(Stored records)
▬▬▬
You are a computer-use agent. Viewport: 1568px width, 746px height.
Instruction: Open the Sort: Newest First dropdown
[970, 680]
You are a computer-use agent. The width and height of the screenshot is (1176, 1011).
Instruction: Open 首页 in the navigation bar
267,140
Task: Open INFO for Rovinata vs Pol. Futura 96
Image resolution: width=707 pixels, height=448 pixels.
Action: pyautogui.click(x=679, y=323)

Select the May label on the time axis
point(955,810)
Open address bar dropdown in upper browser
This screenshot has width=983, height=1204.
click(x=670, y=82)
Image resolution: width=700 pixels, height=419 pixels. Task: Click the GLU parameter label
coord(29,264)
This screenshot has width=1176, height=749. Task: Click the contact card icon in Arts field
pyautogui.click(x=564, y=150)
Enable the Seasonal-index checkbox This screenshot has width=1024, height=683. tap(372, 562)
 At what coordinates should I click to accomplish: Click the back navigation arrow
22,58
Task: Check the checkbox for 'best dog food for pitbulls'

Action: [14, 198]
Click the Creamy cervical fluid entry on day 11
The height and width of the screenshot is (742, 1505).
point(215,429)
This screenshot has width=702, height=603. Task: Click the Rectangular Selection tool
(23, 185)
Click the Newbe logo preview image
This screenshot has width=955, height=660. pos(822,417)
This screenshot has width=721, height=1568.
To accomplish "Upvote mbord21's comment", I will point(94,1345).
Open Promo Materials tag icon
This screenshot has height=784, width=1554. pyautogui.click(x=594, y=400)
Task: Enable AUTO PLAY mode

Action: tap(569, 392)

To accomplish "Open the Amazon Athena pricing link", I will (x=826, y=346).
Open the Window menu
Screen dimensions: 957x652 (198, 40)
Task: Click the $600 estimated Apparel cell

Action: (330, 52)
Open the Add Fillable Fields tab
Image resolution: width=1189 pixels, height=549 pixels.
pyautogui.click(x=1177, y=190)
▬▬▬
Exercise goal — Every entry above must be reproduced exactly.

Solution for this exercise —
You are a computer-use agent. Viewport: 1568px width, 746px height.
Instruction: Open the Sort: Newest First dropdown
[970, 680]
You are a computer-use agent. The width and height of the screenshot is (1176, 1011).
Instruction: Open 首页 in the navigation bar
267,140
Task: Open INFO for Rovinata vs Pol. Futura 96
Image resolution: width=707 pixels, height=448 pixels.
Action: pyautogui.click(x=679, y=323)

Select the May label on the time axis
point(955,810)
Open address bar dropdown in upper browser
This screenshot has width=983, height=1204.
click(x=670, y=82)
Image resolution: width=700 pixels, height=419 pixels. Task: Click the GLU parameter label
coord(29,264)
This screenshot has width=1176, height=749. Task: Click the contact card icon in Arts field
pyautogui.click(x=564, y=150)
Enable the Seasonal-index checkbox This screenshot has width=1024, height=683. tap(372, 562)
 At what coordinates should I click to accomplish: Click the back navigation arrow
22,58
Task: Check the checkbox for 'best dog food for pitbulls'

Action: [14, 198]
Click the Creamy cervical fluid entry on day 11
The height and width of the screenshot is (742, 1505).
point(215,429)
This screenshot has width=702, height=603. Task: Click the Rectangular Selection tool
(23, 185)
Click the Newbe logo preview image
This screenshot has width=955, height=660. pos(822,417)
This screenshot has width=721, height=1568.
To accomplish "Upvote mbord21's comment", I will point(94,1345).
Open Promo Materials tag icon
This screenshot has height=784, width=1554. pyautogui.click(x=594, y=400)
Task: Enable AUTO PLAY mode

Action: tap(569, 392)

To accomplish "Open the Amazon Athena pricing link", I will (x=826, y=346).
Open the Window menu
Screen dimensions: 957x652 (198, 40)
Task: Click the $600 estimated Apparel cell

Action: (330, 52)
Open the Add Fillable Fields tab
Image resolution: width=1189 pixels, height=549 pixels.
pyautogui.click(x=1177, y=190)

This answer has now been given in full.